REQUIREMENTS |
1. Answer these questions from the text on corporate edtech roles:
(a) How is the Product Manager often described?
(b) What job title do many companies now look for besides Instructional Designer?
(c) What role do people moving out of teaching often find a good fit in?
2. Carry on the text about corporate edtech roles, picking up after its last sentence.

++++ EXCERPTED TEXT

What roles exist in corporate edtech?
The landscape of corporate education technology is vast, encompassing much more than just the creation of digital learning content. It is a complex ecosystem where pedagogy meets product development, sales strategy, and data analytics. Understanding the roles within this sector reveals a dynamic career path for individuals ranging from seasoned educators to software engineers and marketing specialists. The sheer variety of job titles reflects the multidisciplinary nature of building and delivering effective learning solutions at scale. [1][3]
# Product Teams
Roles centered on what is being built and why constitute a major part of any EdTech company structure. These positions bridge the gap between market needs, pedagogical soundness, and technical feasibility. [1]
# Managers Defined
The Product Manager (PM) is a central figure, often described as the CEO of the product. [1] In EdTech, this role frequently evolves into a Learning Product Manager. [1] Their responsibility involves defining the product vision, managing the roadmap, prioritizing features, and ensuring the product meets user needs and business goals. They must deeply understand the target market, whether it is K-12 institutions, higher education, or corporate training departments. [3]
A critical distinction in EdTech PM roles is the integration of learning science. Unlike a PM in, say, a pure productivity software company, the EdTech PM must constantly weigh technical requirements against known effective learning principles. [1]
# Design Specialists
The design spectrum in EdTech is highly granular, often creating confusion around job titles. At its simplest, a creator might be an Instructional Designer (ID). [3][7] However, this field has seen significant evolution and specialization. Many companies now look for Learning Experience Designers (LXD). [1][3] While both create learning experiences, the LXD title often suggests a deeper focus on the user's end-to-end interaction, incorporating more UX/UI principles than a traditional ID who might focus more narrowly on content structure and assessment design. [1]
Other related roles include Learning Designer [1] and Content Developer. [3] Furthermore, individuals transitioning from teaching often find excellent fits as Curriculum Specialists, [3] focusing on mapping content to specific standards or learning outcomes. The title Content Creator also exists, generally focusing on the assembly and presentation of existing material rather than the full instructional strategy. [3]
A key point to observe in tracking career progression is the subtle differentiation between these "designer" titles. A company using the title "Learning Experience Designer" is often signaling a commitment to modern, user-centered design methodologies, potentially moving away from older, more linear models of content delivery. This distinction in naming can indicate the maturity of the organization’s learning science integration.

++++++++
++++ DATA BLOCK

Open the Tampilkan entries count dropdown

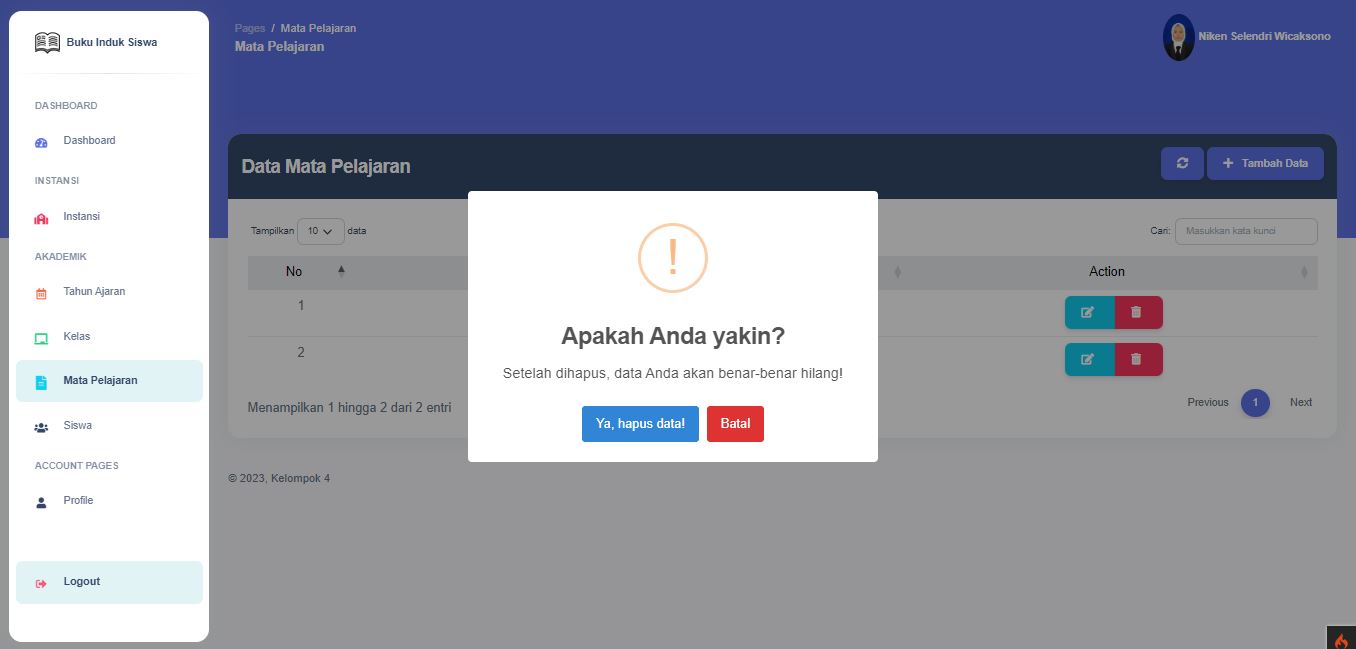[320, 231]
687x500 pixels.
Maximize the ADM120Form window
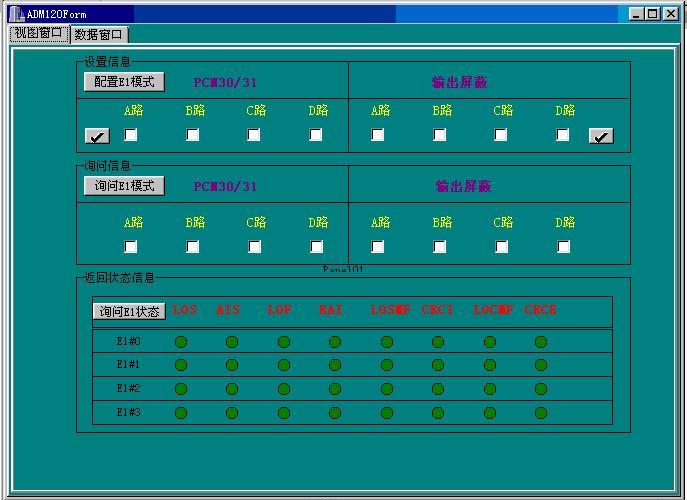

++++++++

ANSWERS TO THE EXERCISES |
1.
(a) As the CEO of the product.
(b) Learning Experience Designer (LXD).
(c) Curriculum Specialist.

2.
# User Focus
To ensure the product actually works for learners and administrators, specialized roles focus entirely on the user perspective. User Researchers are vital for gathering qualitative and quantitative data on how people interact with the learning platform, informing design and product decisions. [1] UX Designers work directly on the interface and interaction design to make the learning experience intuitive and engaging. [1]
# Content and Pedagogy
Beyond the software or platform itself, the actual stuff people learn from requires dedicated professionals. This is where the educator background often shines brightest, although the work environment is decidedly corporate. [7]
# Subject Matter Expertise
The Subject Matter Expert (SME) is fundamental. These individuals provide the deep, accurate content knowledge that forms the basis of the learning modules. [3] In an EdTech setting, SMEs must often partner closely with Instructional Designers to translate their deep knowledge into bite-sized, teachable components suitable for the digital medium. [3]
# Content Leadership
For larger products, there is a need for oversight and creation at scale. The Director of Learning or Chief Learning Officer (CLO) represents the highest level of pedagogical strategy, setting the vision for how the company approaches learning efficacy across its entire product suite. They ensure that the content creation engine runs effectively and aligns with the business strategy.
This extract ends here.